Due to the limited ability to expand in the center of the city, the university has recently developed a second main campus at Chenggong, roughly a 45-minute bus or subway ride from its original campus. Its first year of operation was the 2010–2011 academic year, though the campus has expanded considerably since then.

- Donglu Campus (东陆校区), the old campus of YNU which is located in the city centre near Cuihu Lake (Green Lake). It has many old buildings and status, for example the Huize building.
- Chenggong Campus (呈贡校区), the new campus of YNU which is located in University Town of Kunming, where is part of the Chenggong district. This Campus used in 2009 when first undergraduate student started moved into here from other Campus. This campus is a much larger campus than its counterpart at Green Lake, which is being retained as the focus of graduate study.

Lijiang Culture and Tourism College (丽江文化旅游学院 (Lìjiāng Wénhuà Lǚ​yóu Xuéyuàn)) in Lijiang was formerly a branch campus of that university.

==Library==
There are two libraries in YNU, old one locates in Donglu Campus, while the new and the largest one locates in Chenggong Campus.

library houses a collection of over 1.2 million books, some of which are rare copies of valuable historical literature. Access, cataloging, circulation, and public retrieval are under a computerized network management system.

==Herbarium==
The university has a sizable herbarium, believed to be the second oldest in the province after the Kunming Institute of Botany. The herbarium specializes in the Pteridophytes of China, especially those of southwestern China. It has for many years been directed by Chu Weiming.

==Technology transfer==
On April 27, 1998, the Yunnan University Science and Technology Corporation shares were issued on the stock markets in China, and Yunnan University has become the eighth among more than 1,000 higher education institutes in China that own their share-issuing hi-tech companies or corporations.

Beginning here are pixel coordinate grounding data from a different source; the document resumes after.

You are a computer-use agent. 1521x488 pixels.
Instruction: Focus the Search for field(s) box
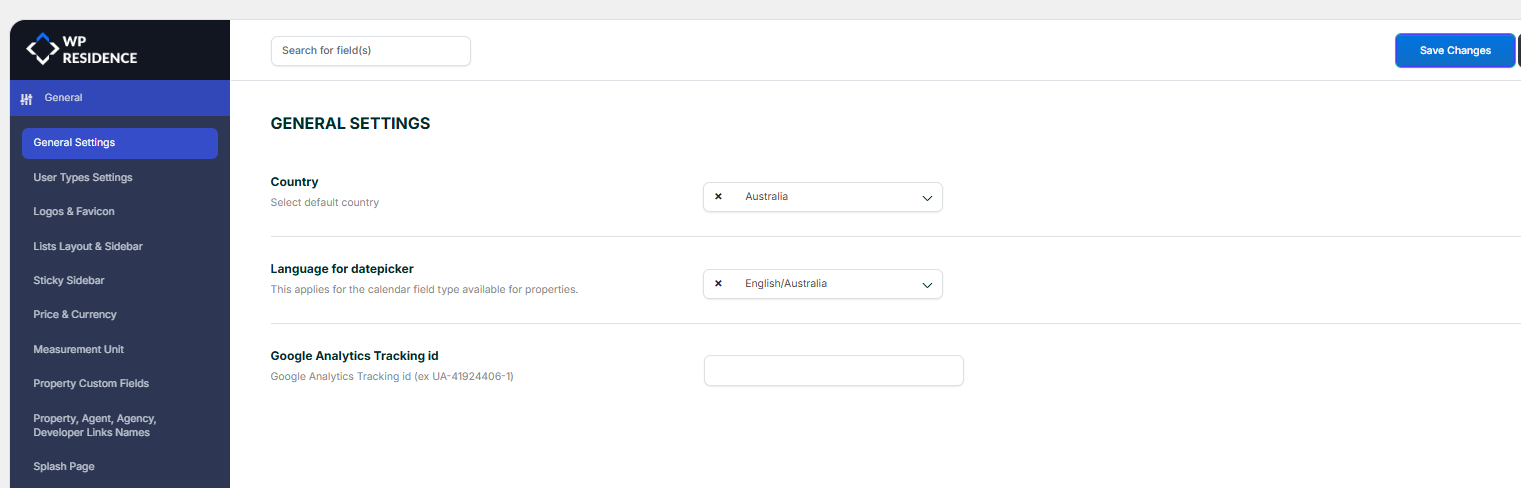pyautogui.click(x=370, y=51)
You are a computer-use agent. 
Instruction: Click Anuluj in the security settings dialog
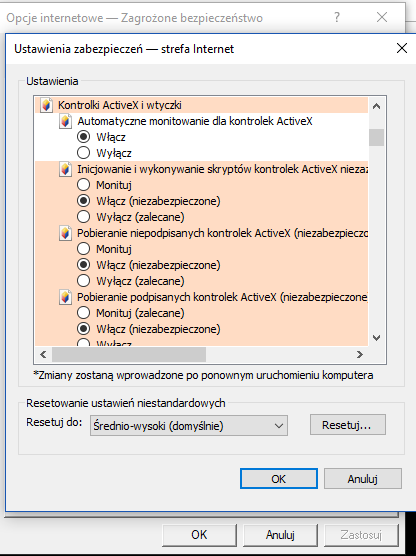362,479
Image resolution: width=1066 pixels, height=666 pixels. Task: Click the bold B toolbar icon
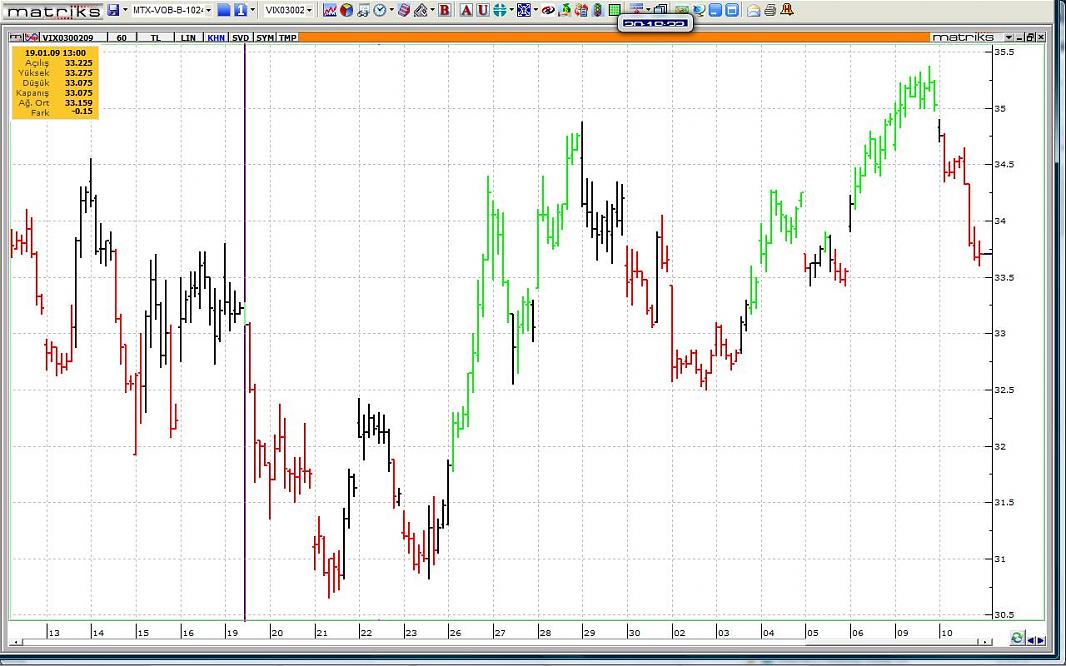click(x=445, y=10)
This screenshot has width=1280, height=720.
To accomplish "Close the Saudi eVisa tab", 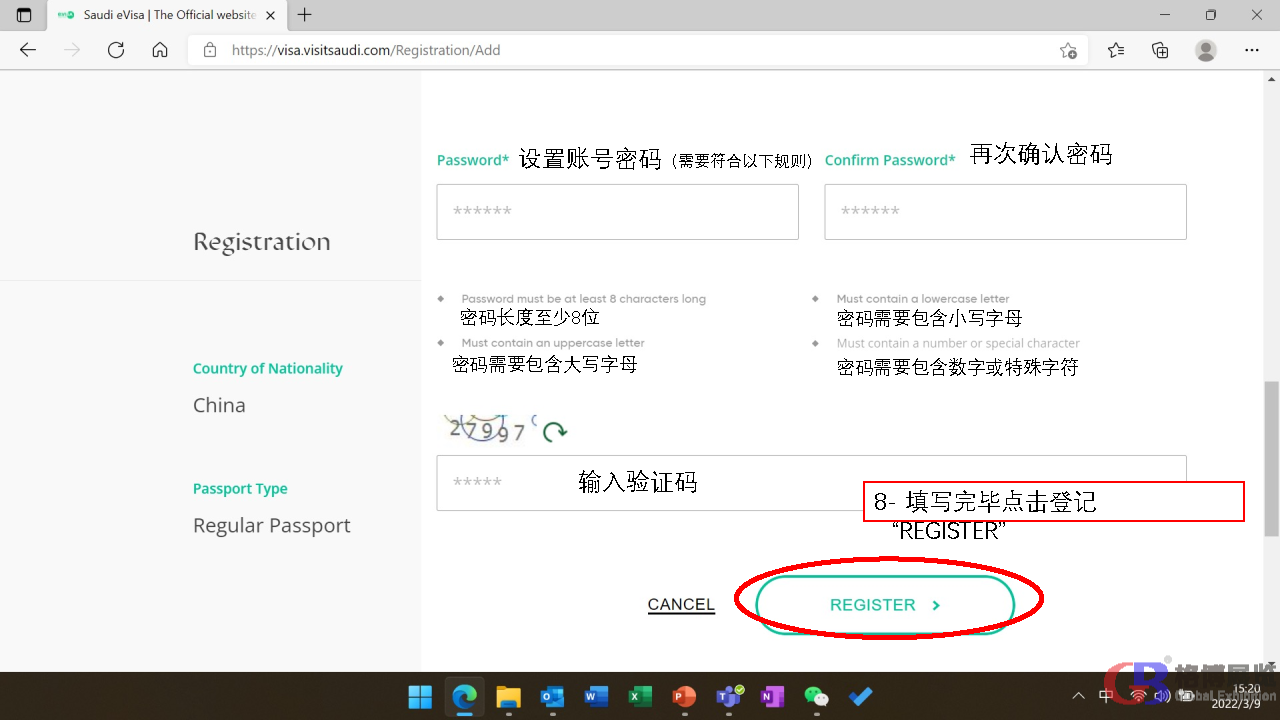I will [270, 15].
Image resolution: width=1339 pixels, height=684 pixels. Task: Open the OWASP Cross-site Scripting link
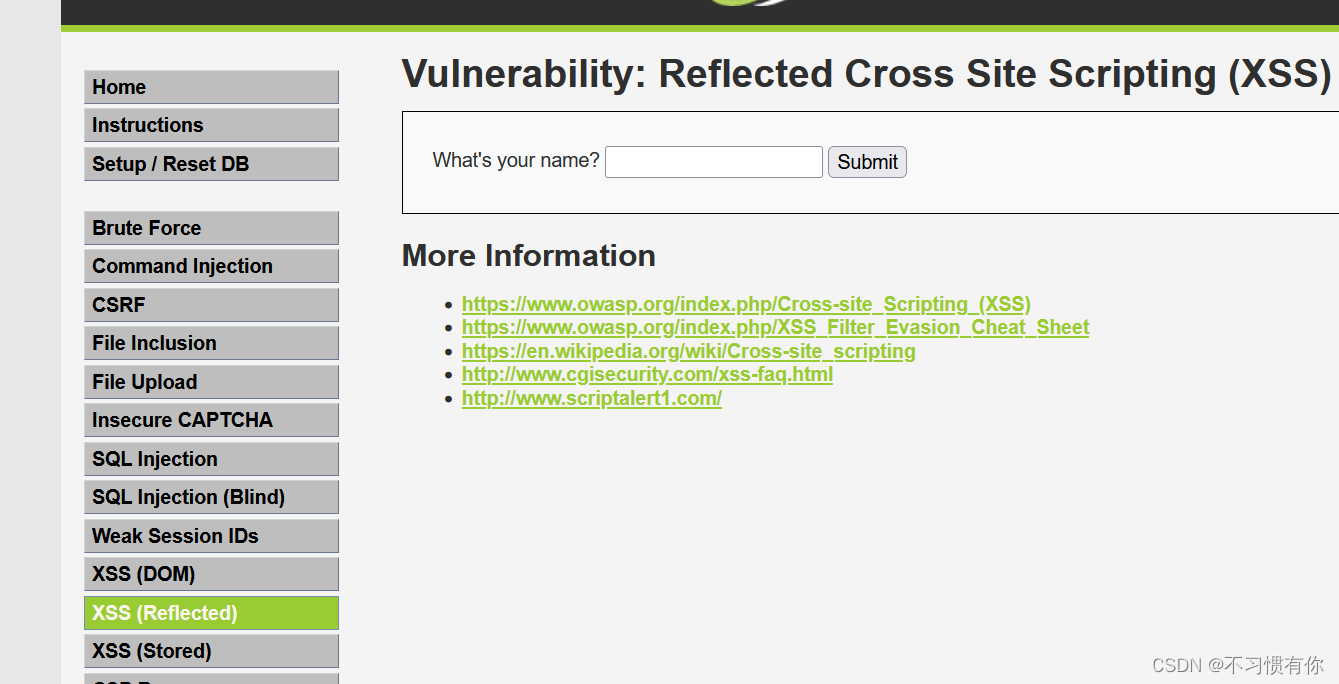pos(745,303)
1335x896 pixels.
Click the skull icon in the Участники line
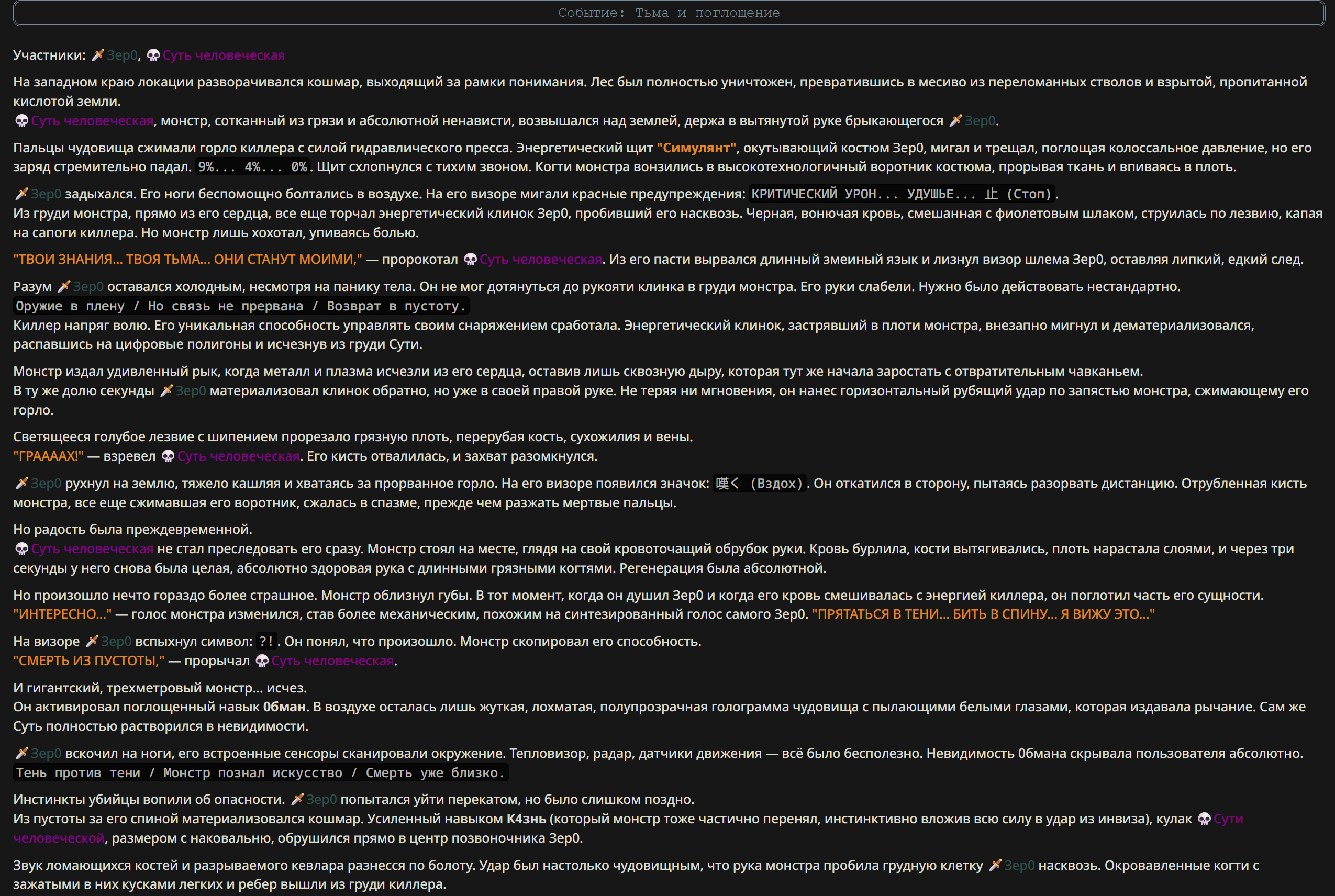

The popularization and application of the major product Yunda-120 growth regulator produced by the Science and Technology Corporation has reached 67 billion square meters in terms of use in cultivated areas.

Within a brief period, the corporation, starting from a research group that had only a fund of a little more than 10,000 yuan, has developed into a share-issuing corporation with a total value in excess of 10 billion yuan.

Biological Technology Corporation of Yunnan University is the first enterprise in China that owns an independent intellectual property right in the field of the single clone antibody research, and its products of contraceptive test paper, and sterility test paper have been adopted for codifying China's national standards.

==Affiliated schools==
Yunnan University also has a secondary school, a secondary school of foreign language and a kindergarten affiliated to it.

==Fund==
The Yunnan University Fund is an acting council member of the Fund of Universities and Colleges of China. Through its development Yunnan University Fund has now held nearly seventy Chinese and overseas directors. They have brought many scholars who have promoted the reform, construction and development of Yunnan University.

==International cooperation==
In recent years, Yunda has established different levels of exchange relations with more than 50 institutions of higher learning and research organizations in more than twenty countries and regions such as United States, Great Britain, Russia, Japan, Australia, etc.